The assembly of fibronectin into disulfide cross-linked extracellular matrices requires the interaction of mesenchymal cells with two distinct sites on fibronectin, the Arg-Gly-Asp cell adhesive site and an amino-terminal site contained within the first five type I homologous repeats (Quade, B. J., and McDonald, J. A. (1988) J. Biol. Chem. 263, 19602-19609). Proteolytically derived 29-kDa fragments of fibronectin (29kDa) containing these repeats bind to monolayers of cultured fibroblasts and inhibit fibronectin matrix assembly.

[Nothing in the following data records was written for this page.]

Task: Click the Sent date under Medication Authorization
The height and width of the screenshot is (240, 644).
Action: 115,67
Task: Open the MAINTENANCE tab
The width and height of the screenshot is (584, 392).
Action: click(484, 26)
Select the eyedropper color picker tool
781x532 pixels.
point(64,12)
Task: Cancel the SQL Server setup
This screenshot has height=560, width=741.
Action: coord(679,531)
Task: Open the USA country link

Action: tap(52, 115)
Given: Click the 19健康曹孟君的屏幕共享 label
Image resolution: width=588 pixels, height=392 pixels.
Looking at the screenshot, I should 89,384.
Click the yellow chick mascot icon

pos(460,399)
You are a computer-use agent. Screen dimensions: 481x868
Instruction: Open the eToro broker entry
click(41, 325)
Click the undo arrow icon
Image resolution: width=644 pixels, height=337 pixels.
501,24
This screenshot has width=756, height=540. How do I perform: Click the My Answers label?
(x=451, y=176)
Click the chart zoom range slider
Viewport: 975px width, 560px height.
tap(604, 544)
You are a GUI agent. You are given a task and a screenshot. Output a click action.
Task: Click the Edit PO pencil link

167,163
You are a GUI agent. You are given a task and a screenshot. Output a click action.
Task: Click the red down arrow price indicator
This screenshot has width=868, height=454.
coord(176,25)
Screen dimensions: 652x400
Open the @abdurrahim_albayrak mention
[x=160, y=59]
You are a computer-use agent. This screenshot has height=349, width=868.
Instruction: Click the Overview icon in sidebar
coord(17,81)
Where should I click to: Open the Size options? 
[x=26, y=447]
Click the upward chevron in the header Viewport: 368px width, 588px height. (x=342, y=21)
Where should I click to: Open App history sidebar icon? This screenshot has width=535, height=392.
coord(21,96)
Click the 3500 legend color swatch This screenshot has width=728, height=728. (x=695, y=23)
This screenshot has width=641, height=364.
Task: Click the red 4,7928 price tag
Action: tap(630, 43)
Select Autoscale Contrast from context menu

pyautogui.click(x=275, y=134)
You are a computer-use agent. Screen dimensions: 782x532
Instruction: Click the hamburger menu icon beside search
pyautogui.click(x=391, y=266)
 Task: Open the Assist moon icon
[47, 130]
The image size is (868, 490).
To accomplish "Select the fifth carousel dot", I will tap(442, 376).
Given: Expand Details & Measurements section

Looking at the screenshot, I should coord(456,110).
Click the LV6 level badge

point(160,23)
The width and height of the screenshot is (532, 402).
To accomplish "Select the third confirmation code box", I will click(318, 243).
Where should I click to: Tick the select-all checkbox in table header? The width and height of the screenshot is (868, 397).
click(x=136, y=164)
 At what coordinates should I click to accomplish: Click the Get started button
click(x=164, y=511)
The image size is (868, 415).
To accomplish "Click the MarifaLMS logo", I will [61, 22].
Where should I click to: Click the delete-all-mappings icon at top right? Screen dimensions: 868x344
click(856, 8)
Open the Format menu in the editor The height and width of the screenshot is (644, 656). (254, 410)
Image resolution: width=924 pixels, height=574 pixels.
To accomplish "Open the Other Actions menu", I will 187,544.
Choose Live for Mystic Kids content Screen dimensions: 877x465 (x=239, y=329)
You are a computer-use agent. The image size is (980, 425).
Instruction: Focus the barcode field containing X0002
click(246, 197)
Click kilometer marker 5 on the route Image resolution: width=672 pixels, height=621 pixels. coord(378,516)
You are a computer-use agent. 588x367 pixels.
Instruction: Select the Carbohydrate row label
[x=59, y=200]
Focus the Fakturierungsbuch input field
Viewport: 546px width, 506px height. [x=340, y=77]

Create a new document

The cell surface molecules interacting with fibronectin's 29-kDa matrix assembly domain have resisted purification using conventional methods such as affinity chromatography. Accordingly, in order to identify molecules which bind this fragment, 125I-labeled 29kDa was allowed to bind to fibroblast monolayers and chemically cross-linked to the cell surface with bis(sulfosuccinimidyl) suberate. Extraction of the cross-linked cell layer yielded radiolabeled complexes of 56, 150, and 280 kDa. Formation of these cross-linked complexes was specifically inhibited by the addition of excess unlabeled 29kDa but was unaffected by the presence of fibronectin fragments containing other type I repeats outside of the 29kDa matrix assembly domain. The cross-linked complexes were insoluble in nondenaturing detergents but soluble when denatured and reduced, suggesting that 29kDa may be cross-linked to components of the pericellular matrix. Immunoprecipitation of cross-linked cell extracts with a polyclonal antibody to fibronectin that does not recognize the amino terminus demonstrate that the 280-kDa band contains 29kDa cross-linked to fibronectin present on the cell surface. Formation of the 150-kDa complex was inhibited by EDTA, suggesting that divalent cations are required for its formation. Although the molecular mass and divalent cation requirement suggest that the 150-kDa complex may be related to an integrin, this complex was not immunoprecipitated by polyclonal antibodies generated to the α5β1 integrin fibronectin receptor.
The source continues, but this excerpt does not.